1.6. Discussion

Le dispositif de contrôle de l’état émotionnel révèle une différence significative entre l’évaluation des deux groupes, confirmant l’existence d’une expérience émotionnelle négative chez les induits. Cela permet de distinguer expérimentalement les sujets et autorise l’interprétation des effets de l’émotion sur les performances à la tâche.

Les résultats relatifs à l’effet de l’induction sur la qualité du rappel montrent qu’une émotion négative provoque l’augmentation des erreurs de rappel des quatre derniers items. L’absence d’effet sur la qualité du rappel des cinq derniers items est plutôt inattendue, car les données de la littérature (Ellis et Ashbrook, 1988, 1989 ; Seibert et Ellis, 1991b ; Darke, 1988) tendent à montrer qu’un haut niveau de complexité favorise l’apparition des effets délétères de l’émotion. Un autre aspect inattendu de cette condition est le fort taux d’erreurs de rappel chez tous les sujets. Cet effet plancher rend la différenciation des groupes malaisée et explique l’absence d’effet de l’induction sur la qualité du rappel. Cela élimine également la possibilité de vérifier si l’augmentation du niveau de complexité de la tâche aggrave les performances des sujets induits.

En condition d’empan 4, l’induction altère l’activité de mise à jour sans affecter la qualité du rappel sériel, suggérant ainsi que l’émotion affecte principalement le fonctionnement de l’exécuteur central. Ce patron de résultats est proche des données de Van der Linden et coll. (1994) montrant qu’en condition d’empan 6, il existe un effet du vieillissement sur le processus de mises à jour, mais pas sur les positions sérielles des items à rappeler. Selon Van der Linden et coll. (1994), cela attesterait d’une diminution, chez les sujets âgés, des ressources de l’exécuteur central sans déficit des processus de stockage. Cette interprétation repose sur l’hypothèse de Morris et Jones (1991) selon laquelle l’activité de mise à jour mobilise essentiellement les capacités de l’exécuteur central, alors que le rappel sériel rend compte uniquement des capacités de stockage de la boucle phonologique. Dans cette hypothèse, nos résultats pourraient suggérer que l’induction affecte les capacités de l’exécuteur central sans détériorer les capacités de stockage de la MDT. Cependant, nos données révèlent qu’il existe, en condition d’empan 4, une différence significative des performances entre les groupes pour le rappel des listes de quatre items, montrant un meilleur rappel chez les contrôle. Cela suggère, en définitive, que l’induction détériore aussi les capacités de stockage.

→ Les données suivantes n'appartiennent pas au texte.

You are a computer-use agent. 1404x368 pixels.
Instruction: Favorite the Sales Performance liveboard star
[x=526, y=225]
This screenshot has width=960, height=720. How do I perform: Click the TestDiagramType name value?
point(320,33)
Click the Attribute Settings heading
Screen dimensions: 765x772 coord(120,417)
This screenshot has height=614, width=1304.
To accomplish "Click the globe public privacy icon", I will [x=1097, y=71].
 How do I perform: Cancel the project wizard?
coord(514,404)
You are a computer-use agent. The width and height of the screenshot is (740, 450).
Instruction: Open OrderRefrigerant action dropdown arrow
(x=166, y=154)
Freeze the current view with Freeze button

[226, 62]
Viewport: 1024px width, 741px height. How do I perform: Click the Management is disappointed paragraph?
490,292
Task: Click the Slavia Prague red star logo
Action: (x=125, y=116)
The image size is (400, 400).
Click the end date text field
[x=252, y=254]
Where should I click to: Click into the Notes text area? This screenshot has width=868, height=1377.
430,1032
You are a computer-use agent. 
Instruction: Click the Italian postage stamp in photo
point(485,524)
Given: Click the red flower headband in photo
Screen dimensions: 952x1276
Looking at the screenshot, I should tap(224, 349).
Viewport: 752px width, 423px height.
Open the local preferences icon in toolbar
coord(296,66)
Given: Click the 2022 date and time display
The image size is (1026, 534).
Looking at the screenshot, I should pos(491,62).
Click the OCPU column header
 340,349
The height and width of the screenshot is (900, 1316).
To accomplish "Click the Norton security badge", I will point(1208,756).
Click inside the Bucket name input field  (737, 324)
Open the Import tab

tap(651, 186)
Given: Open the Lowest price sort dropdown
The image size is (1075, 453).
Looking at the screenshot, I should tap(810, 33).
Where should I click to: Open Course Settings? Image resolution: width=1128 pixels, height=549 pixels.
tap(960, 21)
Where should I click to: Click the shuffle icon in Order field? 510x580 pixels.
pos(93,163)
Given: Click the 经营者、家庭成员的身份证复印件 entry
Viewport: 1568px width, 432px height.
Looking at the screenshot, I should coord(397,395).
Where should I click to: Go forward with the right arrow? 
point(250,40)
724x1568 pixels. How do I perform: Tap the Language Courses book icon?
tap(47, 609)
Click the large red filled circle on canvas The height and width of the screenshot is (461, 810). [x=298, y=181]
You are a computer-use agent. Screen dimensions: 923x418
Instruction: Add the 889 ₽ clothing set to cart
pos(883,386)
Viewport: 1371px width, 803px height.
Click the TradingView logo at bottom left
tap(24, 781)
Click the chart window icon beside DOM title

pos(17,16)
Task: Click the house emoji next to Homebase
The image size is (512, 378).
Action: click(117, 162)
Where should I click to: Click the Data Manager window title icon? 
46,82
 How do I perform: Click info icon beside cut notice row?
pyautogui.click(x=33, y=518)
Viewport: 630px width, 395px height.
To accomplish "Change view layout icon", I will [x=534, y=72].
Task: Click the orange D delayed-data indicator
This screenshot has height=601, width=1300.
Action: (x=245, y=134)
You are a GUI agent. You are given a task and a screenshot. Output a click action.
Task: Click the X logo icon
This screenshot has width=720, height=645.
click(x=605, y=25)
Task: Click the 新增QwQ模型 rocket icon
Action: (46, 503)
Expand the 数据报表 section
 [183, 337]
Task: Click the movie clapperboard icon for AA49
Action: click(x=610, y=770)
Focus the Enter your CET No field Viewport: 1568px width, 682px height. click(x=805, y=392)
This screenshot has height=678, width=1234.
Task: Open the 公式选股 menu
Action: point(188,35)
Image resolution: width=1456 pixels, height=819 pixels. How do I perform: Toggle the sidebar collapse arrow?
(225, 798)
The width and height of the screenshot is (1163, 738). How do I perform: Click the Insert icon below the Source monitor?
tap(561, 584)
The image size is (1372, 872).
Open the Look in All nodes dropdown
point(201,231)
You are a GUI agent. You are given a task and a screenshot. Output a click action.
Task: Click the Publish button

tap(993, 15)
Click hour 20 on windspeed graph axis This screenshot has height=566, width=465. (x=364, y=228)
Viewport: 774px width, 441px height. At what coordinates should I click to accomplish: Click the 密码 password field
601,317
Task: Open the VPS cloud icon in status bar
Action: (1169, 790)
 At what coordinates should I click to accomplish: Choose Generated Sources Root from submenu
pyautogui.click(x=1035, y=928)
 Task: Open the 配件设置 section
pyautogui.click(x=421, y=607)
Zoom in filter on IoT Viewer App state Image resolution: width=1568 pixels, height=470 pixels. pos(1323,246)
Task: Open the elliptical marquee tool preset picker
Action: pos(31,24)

Un résultat non prédit est l’interaction entre l’induction et l’ordre des blocs au rappel des quatre derniers items. Celle-ci montre que les sujets contrôle conservent un niveau de performance égal sur toute la durée de l’expérience, alors que les induits, dont les performances sont nettement moins bonnes, améliorent la qualité de leur rappel au dernier bloc d’essais. Si les sujets contrôle ne témoignent pas d’un effet de pratique, cela peut signifier que l’amélioration des performances des sujets induits est liée au déclin des effets de l’induction. Dans cette hypothèse, une approximation de la durée d’action de l’induction pourrait être tentée. Par exemple, en condition d’empan 4 où l’exécution d’un bloc d’essais dure en moyenne quatre minutes et où l’amélioration des performances des induits est visible au troisième bloc, on pourrait estimer la durée d’action de l’induction à environ huit minutes (deux blocs × 4 min). Toutefois, d’autres facteurs, comme par exemple l’intensité de l’émotion, peuvent déterminer la durée des effets de l’induction. Une telle estimation réclame en définitive l’examen complet des variables capables d’agir sur la durée de l’induction émotionnelle.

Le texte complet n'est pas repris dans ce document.